Strip URL - Python

advertisements

Ok how do i use regex to remove http AND/OR www just to get http://www.domain.com/ into domain.com

Assume x as any kind of TLD or cTLD

Input example:

http://www.domain.x/

www.domain.x

Output:

domain.x


If you really want to use regular expressions instead of urlparse() or splitting the string:

>>> domain = 'http://www.example.com/'
>>> re.match(r'(?:\w*://)?(?:.*\.)?([a-zA-Z-1-9]*\.[a-zA-Z]{1,}).*', domain).groups()[0]
example.com

The regular expression might a bit simplistic, but works.

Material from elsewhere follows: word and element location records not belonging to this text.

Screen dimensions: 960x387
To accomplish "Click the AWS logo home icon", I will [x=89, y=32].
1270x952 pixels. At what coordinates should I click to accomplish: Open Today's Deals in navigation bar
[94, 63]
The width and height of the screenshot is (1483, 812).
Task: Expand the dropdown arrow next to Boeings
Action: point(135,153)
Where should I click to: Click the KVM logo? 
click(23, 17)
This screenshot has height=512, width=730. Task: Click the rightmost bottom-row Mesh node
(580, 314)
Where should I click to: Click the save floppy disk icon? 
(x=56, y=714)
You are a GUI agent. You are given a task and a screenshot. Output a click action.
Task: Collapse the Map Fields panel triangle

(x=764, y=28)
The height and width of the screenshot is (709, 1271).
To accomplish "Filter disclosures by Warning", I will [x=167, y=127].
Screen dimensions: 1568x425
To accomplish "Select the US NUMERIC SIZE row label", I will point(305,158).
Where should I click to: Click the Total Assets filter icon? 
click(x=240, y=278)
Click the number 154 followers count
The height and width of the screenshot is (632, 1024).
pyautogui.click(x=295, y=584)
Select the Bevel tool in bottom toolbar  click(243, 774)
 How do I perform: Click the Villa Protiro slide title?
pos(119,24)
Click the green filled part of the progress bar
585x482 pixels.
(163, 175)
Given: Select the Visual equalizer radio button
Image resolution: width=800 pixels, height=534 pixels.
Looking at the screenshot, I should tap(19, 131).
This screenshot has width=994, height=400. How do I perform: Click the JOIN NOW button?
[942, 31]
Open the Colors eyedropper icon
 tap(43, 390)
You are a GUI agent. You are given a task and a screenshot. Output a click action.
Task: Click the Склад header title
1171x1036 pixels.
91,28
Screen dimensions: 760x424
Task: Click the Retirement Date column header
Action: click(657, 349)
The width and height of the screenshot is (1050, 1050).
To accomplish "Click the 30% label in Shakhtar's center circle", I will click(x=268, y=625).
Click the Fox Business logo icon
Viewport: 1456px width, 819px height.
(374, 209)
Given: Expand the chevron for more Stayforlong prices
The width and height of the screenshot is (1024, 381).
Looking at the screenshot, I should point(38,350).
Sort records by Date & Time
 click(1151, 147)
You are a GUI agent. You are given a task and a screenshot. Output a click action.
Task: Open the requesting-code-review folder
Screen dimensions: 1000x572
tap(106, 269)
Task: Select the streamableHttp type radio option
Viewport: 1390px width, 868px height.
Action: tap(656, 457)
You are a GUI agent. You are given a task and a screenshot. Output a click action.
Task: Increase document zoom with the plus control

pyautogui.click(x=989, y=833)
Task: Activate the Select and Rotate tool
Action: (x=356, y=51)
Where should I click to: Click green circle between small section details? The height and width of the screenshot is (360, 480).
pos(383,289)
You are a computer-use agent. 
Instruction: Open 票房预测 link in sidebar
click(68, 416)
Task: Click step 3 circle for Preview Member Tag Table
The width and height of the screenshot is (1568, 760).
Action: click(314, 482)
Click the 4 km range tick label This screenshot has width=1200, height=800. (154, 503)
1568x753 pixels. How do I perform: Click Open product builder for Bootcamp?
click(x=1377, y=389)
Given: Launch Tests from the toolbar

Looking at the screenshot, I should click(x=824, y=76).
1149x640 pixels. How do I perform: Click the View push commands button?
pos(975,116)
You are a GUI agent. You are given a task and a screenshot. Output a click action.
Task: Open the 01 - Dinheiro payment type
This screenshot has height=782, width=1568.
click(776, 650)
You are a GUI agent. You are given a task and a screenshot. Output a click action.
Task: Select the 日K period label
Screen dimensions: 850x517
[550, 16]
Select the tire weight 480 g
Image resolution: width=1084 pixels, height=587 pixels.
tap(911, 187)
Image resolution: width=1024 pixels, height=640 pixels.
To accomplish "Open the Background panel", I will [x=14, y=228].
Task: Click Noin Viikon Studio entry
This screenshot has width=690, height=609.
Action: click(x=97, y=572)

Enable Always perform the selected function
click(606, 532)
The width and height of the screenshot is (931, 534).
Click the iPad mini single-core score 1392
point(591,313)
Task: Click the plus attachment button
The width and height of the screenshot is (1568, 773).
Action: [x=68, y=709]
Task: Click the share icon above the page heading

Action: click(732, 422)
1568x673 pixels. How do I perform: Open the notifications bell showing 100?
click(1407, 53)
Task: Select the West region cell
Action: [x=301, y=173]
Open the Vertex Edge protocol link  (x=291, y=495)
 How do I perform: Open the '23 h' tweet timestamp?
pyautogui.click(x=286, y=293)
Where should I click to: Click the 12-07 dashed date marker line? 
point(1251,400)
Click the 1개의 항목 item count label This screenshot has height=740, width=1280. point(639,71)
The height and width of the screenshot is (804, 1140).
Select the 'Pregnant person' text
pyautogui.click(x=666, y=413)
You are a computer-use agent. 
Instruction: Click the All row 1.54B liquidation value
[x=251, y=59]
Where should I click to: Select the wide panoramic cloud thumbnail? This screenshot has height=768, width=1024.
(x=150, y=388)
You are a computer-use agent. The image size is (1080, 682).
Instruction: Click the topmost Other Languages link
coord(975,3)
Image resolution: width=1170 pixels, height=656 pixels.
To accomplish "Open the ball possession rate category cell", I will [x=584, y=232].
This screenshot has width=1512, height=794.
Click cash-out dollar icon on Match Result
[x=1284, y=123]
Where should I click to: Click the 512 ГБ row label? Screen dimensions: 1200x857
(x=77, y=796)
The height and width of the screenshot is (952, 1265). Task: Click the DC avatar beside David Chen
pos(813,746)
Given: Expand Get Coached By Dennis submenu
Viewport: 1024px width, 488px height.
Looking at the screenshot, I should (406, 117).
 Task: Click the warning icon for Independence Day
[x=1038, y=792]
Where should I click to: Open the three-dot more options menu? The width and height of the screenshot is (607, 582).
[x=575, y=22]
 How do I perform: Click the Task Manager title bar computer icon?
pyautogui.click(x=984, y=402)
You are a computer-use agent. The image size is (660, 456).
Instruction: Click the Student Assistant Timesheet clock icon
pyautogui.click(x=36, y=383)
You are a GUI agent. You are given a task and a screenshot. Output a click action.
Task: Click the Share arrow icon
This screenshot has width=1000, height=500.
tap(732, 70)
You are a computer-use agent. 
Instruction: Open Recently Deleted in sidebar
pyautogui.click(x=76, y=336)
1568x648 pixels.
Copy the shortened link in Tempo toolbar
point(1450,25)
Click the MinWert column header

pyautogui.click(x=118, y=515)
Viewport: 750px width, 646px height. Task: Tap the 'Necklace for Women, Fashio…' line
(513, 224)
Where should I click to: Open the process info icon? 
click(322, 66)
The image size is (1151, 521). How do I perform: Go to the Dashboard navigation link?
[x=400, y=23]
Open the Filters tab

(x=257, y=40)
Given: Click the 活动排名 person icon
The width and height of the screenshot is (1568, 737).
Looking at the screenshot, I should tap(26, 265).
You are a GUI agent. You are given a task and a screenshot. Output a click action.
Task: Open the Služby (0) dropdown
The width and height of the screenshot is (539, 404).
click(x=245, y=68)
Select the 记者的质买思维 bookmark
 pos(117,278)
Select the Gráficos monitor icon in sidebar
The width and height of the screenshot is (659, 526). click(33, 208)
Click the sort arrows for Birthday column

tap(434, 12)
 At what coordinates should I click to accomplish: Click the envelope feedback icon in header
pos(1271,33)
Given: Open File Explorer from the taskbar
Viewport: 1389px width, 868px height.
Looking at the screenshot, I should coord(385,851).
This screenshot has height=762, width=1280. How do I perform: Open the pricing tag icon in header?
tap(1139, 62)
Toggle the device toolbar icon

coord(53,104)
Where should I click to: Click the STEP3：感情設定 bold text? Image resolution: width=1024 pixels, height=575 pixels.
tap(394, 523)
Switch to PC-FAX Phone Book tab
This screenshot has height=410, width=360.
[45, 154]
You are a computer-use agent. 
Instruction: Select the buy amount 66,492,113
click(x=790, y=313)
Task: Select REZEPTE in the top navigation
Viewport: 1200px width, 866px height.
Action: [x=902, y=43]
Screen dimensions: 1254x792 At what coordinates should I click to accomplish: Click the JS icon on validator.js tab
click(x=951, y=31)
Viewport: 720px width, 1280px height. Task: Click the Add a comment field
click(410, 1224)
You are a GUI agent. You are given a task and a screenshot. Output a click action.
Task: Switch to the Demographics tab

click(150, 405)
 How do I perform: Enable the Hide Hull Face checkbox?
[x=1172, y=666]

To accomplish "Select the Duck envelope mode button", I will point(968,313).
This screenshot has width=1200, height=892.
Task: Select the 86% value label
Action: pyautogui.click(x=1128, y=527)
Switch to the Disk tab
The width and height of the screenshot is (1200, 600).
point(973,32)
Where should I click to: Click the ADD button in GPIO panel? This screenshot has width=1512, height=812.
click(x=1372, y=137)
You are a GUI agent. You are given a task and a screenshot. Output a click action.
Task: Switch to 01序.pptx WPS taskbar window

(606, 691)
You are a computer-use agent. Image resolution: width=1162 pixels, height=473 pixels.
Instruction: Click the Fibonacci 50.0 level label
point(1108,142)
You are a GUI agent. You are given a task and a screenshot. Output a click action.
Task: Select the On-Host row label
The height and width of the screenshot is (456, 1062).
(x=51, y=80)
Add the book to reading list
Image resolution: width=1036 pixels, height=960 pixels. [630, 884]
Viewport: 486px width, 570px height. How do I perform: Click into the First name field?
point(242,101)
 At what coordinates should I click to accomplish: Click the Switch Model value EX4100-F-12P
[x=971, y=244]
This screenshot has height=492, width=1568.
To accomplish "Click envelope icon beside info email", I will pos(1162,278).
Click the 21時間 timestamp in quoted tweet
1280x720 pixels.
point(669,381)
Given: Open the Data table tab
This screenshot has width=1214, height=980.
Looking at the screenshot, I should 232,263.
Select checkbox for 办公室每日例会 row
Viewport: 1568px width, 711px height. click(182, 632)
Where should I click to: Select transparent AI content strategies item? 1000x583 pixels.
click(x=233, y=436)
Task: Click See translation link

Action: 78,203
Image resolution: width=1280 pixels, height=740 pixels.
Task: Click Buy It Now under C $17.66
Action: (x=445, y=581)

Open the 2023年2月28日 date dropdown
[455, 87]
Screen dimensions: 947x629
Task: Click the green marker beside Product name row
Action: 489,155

It's also not replacing, but I think getting the domain out is easier.

To support domains like 'co.uk', one can do the following:

>>> p = re.compile(r'(?:\w*://)?(?:.*?\.)?(?:([a-zA-Z-1-9]*)\.)?([a-zA-Z-1-9]*\.[a-zA-Z]{1,}).*')
>>> p.match(domain).groups()

('google', 'co.uk')

So you got to check the result for domains like 'co.uk', and join the result again in such a case. Normal domains should work OK. I could not make it work when you have multiple subdomains.

One-liner without regular expressions or fancy modules:

>>> domain = 'http://www.example.com/'
>>> '.'.join(domain.replace('http://','').split('/')[0].split('.')[-2:])